La gémellité exécutive, matrice de la paralysie
Le point nodal de la crise libyenne demeure l’existence, depuis l’échec des élections prévues pour décembre 2021, de deux centres de décision opposés. À l’Ouest, le Gouvernement d’union nationale conduit par Abdulhamid Dbeibah conserve l’onction des Nations unies et le contrôle de la capitale Tripoli. À l’Est, le Gouvernement de stabilité nationale, appuyé par la Chambre des représentants et piloté par Fathi Bashagha puis Ossama Hammad, gouverne depuis Benghazi. Cette configuration bicéphale, héritée des compromis inachevés de Skhirat puis de Genève, crée une concurrence permanente pour la reconnaissance internationale, l’accès aux revenus pétroliers et l’usage de la force armée. Elle consacre surtout, dans l’opinion libyenne, l’idée d’un État dont les organes sont devenus incompatibles, à la manière de deux systèmes nerveux qui commanderaient un seul corps sans jamais se coordonner.
Un législatif divisé, reflet d’ambitions irréconciliables
La Chambre des représentants, présidée par Aguila Saleh, et le Haut Conseil d’État, conduit par Khaled El-Meshri, ont théoriquement reçu mandat pour élaborer une base constitutionnelle ouvrant la voie au scrutin. Les dialogues successifs tenus à Genève, au Caire ou encore Bouznika ont certes produit des avant-projets, mais ceux-ci restent bloqués par la crainte – inavouée mais omniprésente – de perdre le contrôle des leviers budgétaires et de la sécurité. Les divergences portent sur la nature du futur régime, sur l’éligibilité des candidats détenteurs d’une double nationalité ou engagés dans les forces armées, ainsi que sur le statut du maréchal Khalifa Haftar. L’absence de compromis nourrit un scepticisme grandissant chez une population déjà éprouvée par onze années de transition politique inachevée (rapport UNSMIL 2023).

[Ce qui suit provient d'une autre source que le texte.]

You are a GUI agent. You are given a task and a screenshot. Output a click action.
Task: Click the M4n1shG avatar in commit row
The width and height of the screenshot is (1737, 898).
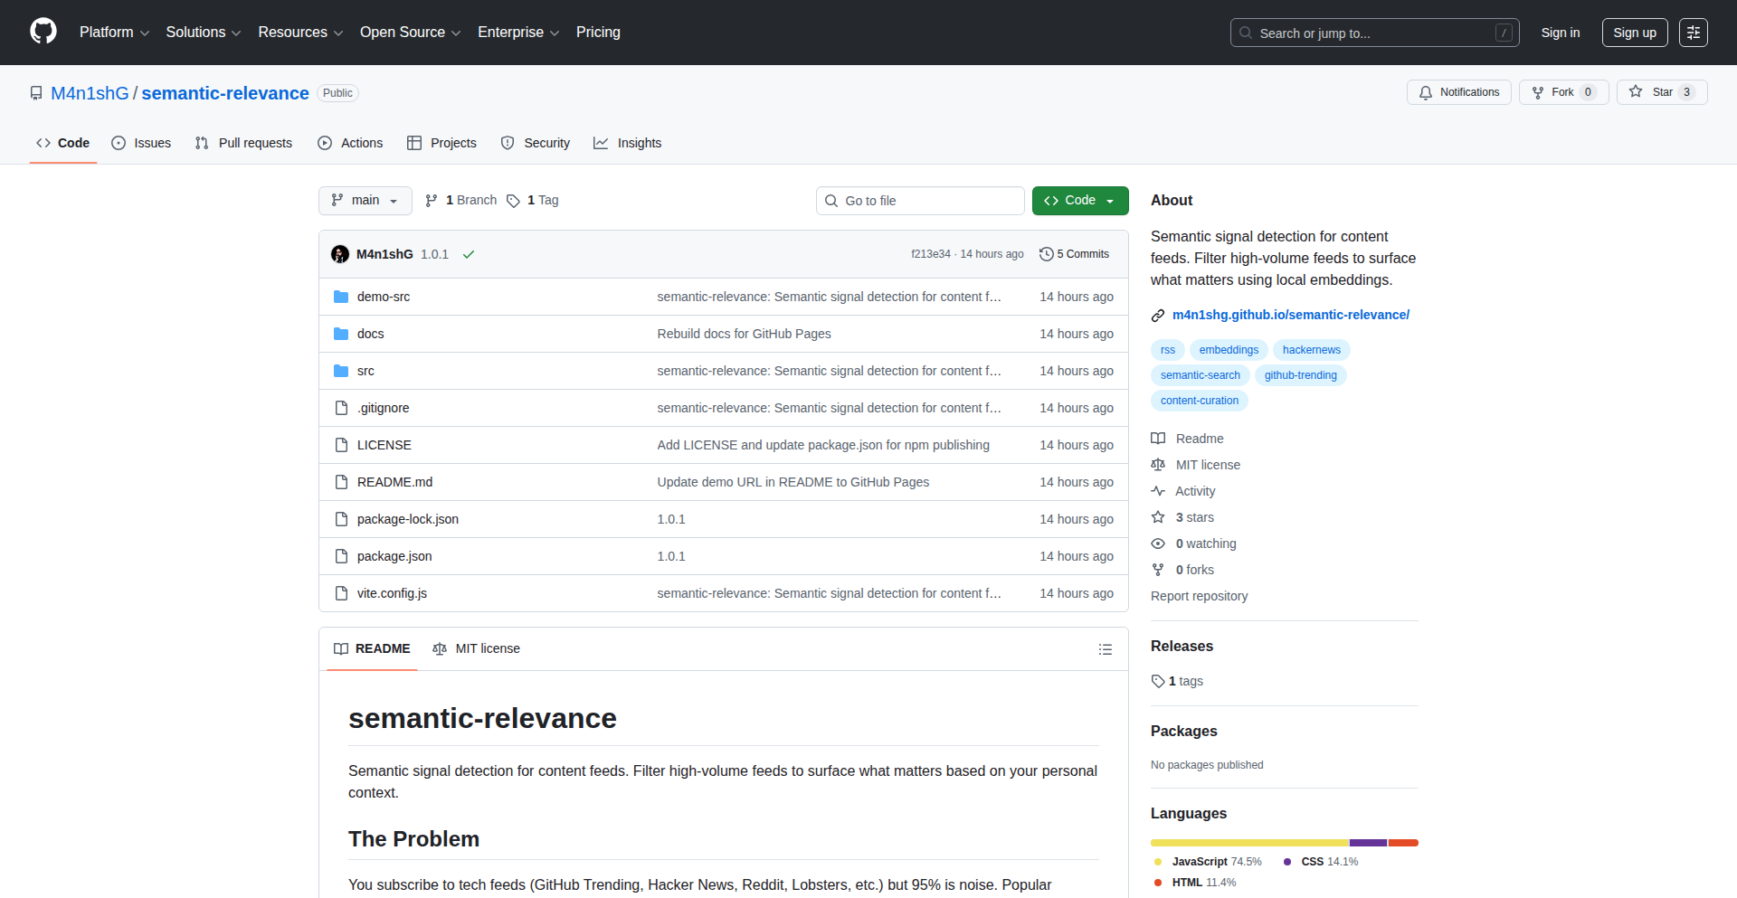click(x=340, y=254)
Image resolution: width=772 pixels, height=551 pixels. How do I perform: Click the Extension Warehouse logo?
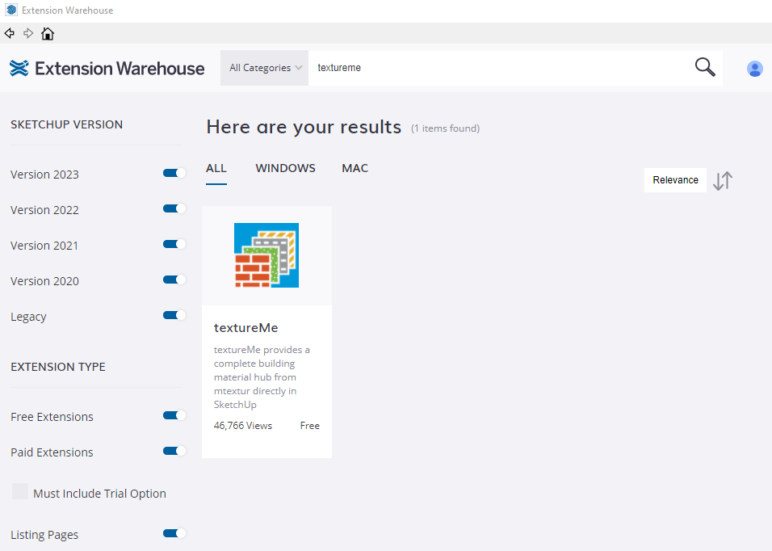point(107,68)
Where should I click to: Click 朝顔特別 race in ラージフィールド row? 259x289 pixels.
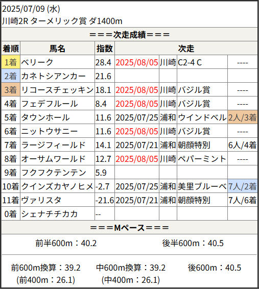[194, 145]
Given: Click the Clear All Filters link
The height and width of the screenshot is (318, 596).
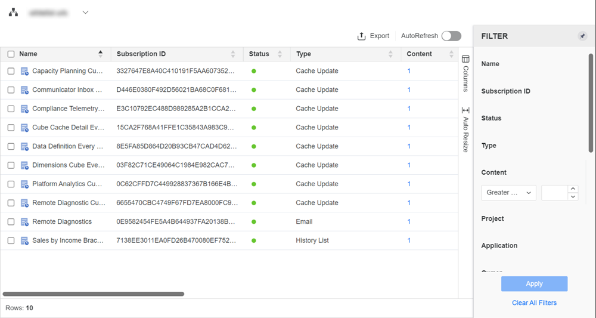Looking at the screenshot, I should pos(534,303).
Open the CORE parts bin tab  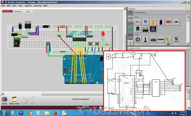[130, 18]
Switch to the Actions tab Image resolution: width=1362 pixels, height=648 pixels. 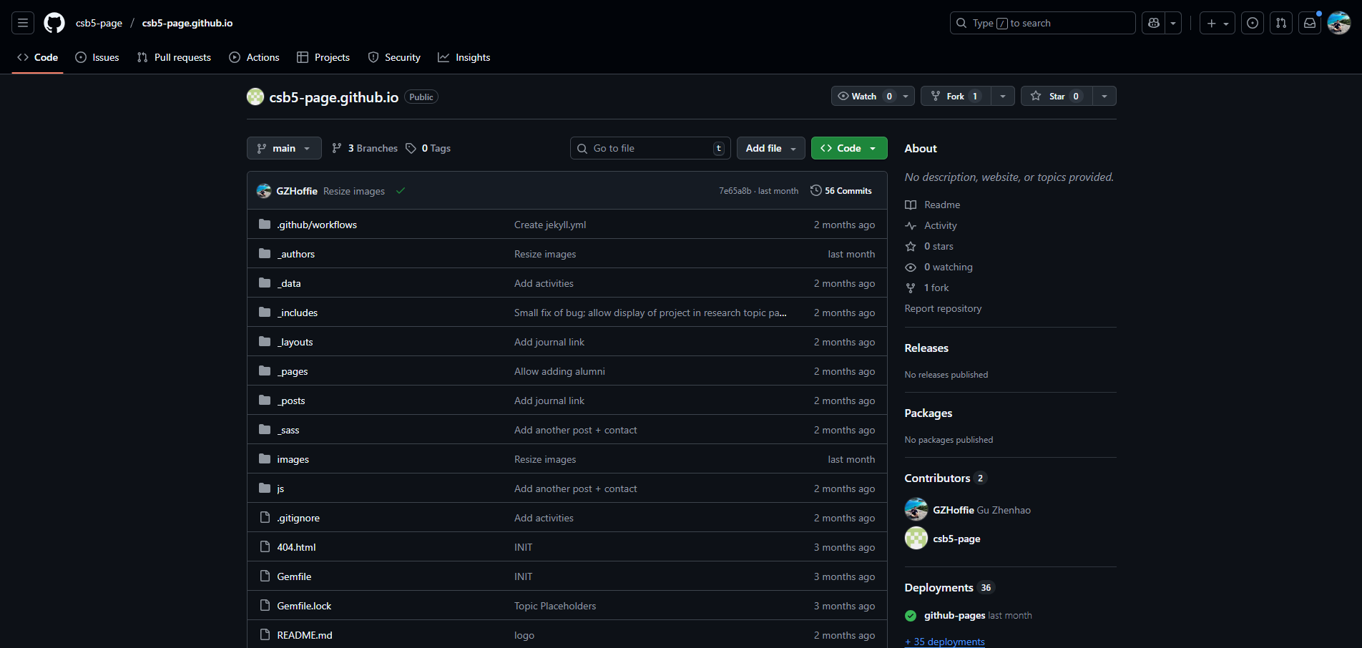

L’architecture sécuritaire : Tripoli sous la menace permanente
L’assassinat, en mars 2024, du chef de l’Appareil de soutien à la stabilité, Abdelghani Al-Kikli, a rappelé que la capitale fonctionne sous la loi d’équilibres armés volatils. Le processus de démobilisation et d’intégration des groupes combattants, engagé lors des conférences de Berlin, demeure embryonnaire. Tandis que les milices de Misrata, de Zintan ou de la Tripolitaine se disputent postes et revenus, l’Est conserve l’infrastructure militaire du « Commandement général » de Haftar. La Commission 5+5, instance mixte chargée d’unifier l’armée, n’a obtenu jusqu’ici qu’un cessez-le-feu précaire signé en octobre 2020. Dans l’ombre, la présence de forces turques, de contractuels russes et de combattants soudanais ou tchadiens complexifie tout schéma de retrait coordonné et contrevient aux résolutions du Conseil de sécurité.
Pressions socio-économiques : le baromètre de la rue
Le malaise social grandit à la mesure des attentes déçues. Les mouvements « Souk El-Joumoua » et « Volonté du peuple » à Tripoli, ou encore le « Mouvement de la jeunesse de Misrata », ont rythmé l’été 2023 de manifestations dénonçant coupures d’électricité, inflation et gouvernance opaque. Ces mobilisations illustrent la perte de confiance dans des élites accusées d’instrumentaliser la manne pétrolière sans offrir de dividendes tangibles à la population. La Banque centrale, dont les deux branches rivales viennent seulement de s’entendre sur une union comptable, demeure la clef du système : qui contrôle les décaissements contrôle les allégeances militaires et politiques.
Pétrole, armée, urnes : le triangle d’acier des négociations
Trois variables s’enchevêtrent dans l’équation libyenne. La première concerne l’unification militaire, condition sine qua non à la sécurité du scrutin mais redoutée par les chefs de factions qui y voient la fin de leurs prérogatives. La deuxième touche au partage des recettes d’hydrocarbures, estimées à plus de 22 milliards de dollars en 2023 selon la National Oil Corporation ; sans garantie de répartition équitable, aucun camp n’acceptera de se soumettre à une défaite électorale éventuelle. La troisième, enfin, renvoie au cadre légal des élections. Toute loi jugée trop favorable à une région ou à une personnalité sera rejetée, créant un cercle vicieux où l’issue politique dépend du règlement sécuritaire, lequel dépend lui-même de la redistribution économique. Les deux premières conférences de Berlin ont échoué précisément parce qu’elles traitaient les dossiers successivement et non simultanément, comme le souligne un diplomate européen impliqué dans les négociations (« aucun maillon n’est soluble sans les deux autres »).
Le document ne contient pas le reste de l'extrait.